__DIRECTIVES__:
A - Please copy the part of the review below word for word, starting with the words containing "From Library Journal" and ending with "of this title.".
B - Using the book review below, explain in one to three sentences what the character name Gusana means and why it carries a negative sense.
C - In the book review below, which writer is said to come especially to mind among the novel's intertextual references?

══ TEXT SECTION ══

From Library Journal

This highly erotic, seemingly autobiographical novel by Cuban writer Valdes describes narrator Yocandra's series of relationships with allegorical characters?fraudulent writer Traitor, filmmaker Nihilist, aesthete Lynx, and the best friend Gusana ("worm"), a pejorative term for nonpatriots. As a wry, if not outright humorous, indictment of Castro's Cuba (the Nada, or "nothing," of the title), this portrayal of the bleak reality of quotidian life in his regime is offset by occasional intertextual references (Lezama Lima comes especially to mind). The fluid translation introduces English-speaking audiences to the first fruits of a highly imaginative writer.?Lawrence Olszewski, OCLC Lib., Dublin, Ohio
Copyright 1997 Reed Business Information, Inc. --This text refers to an out of print or unavailable edition of this title.

═══
══ MATERIAL ══

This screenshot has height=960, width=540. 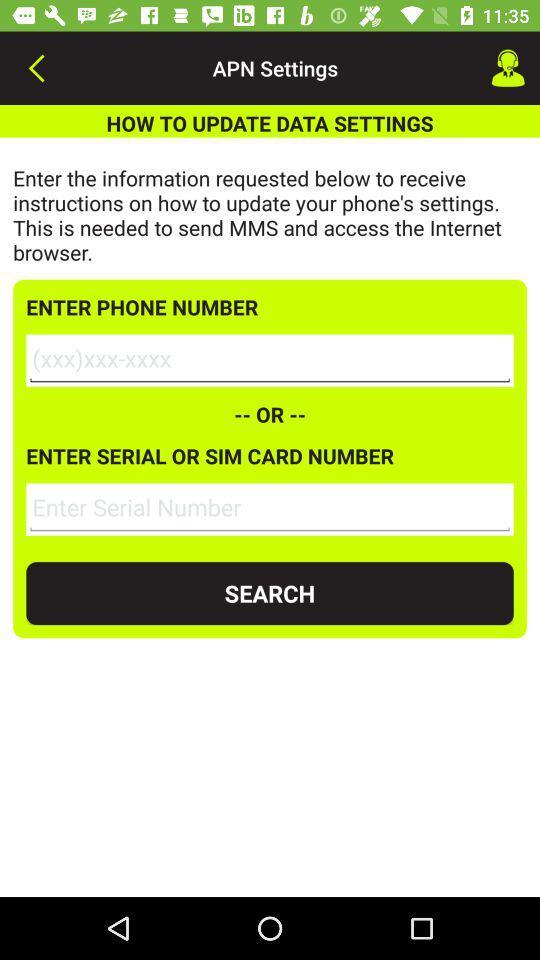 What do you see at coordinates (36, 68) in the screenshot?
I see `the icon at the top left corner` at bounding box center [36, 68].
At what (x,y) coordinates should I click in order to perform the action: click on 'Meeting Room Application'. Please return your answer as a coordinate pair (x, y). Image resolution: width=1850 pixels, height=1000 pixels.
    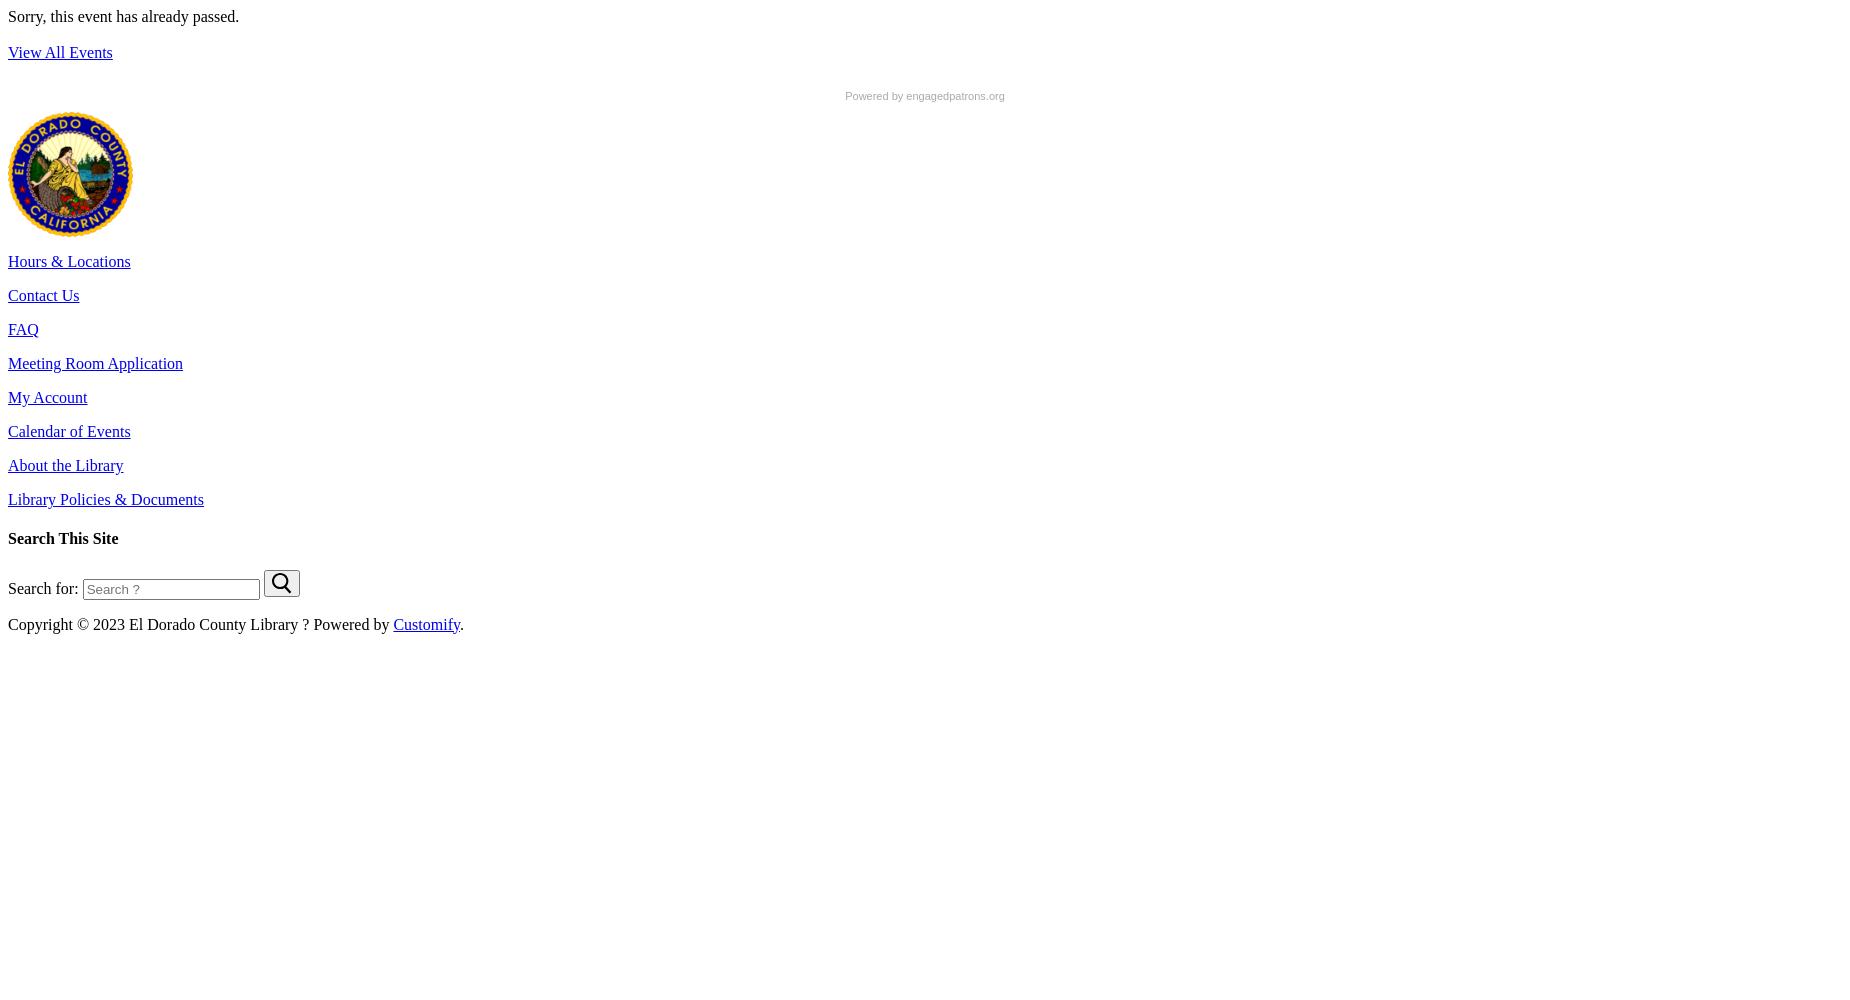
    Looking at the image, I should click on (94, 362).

═══

__RESPONSES PER TASK__:
A -
From Library Journal

This highly erotic, seemingly autobiographical novel by Cuban writer Valdes describes narrator Yocandra's series of relationships with allegorical characters?fraudulent writer Traitor, filmmaker Nihilist, aesthete Lynx, and the best friend Gusana ("worm"), a pejorative term for nonpatriots. As a wry, if not outright humorous, indictment of Castro's Cuba (the Nada, or "nothing," of the title), this portrayal of the bleak reality of quotidian life in his regime is offset by occasional intertextual references (Lezama Lima comes especially to mind). The fluid translation introduces English-speaking audiences to the first fruits of a highly imaginative writer.?Lawrence Olszewski, OCLC Lib., Dublin, Ohio
Copyright 1997 Reed Business Information, Inc. --This text refers to an out of print or unavailable edition of this title.

B - Gusana means "worm." The review notes that it is a pejorative term for nonpatriots.

C - Lezama Lima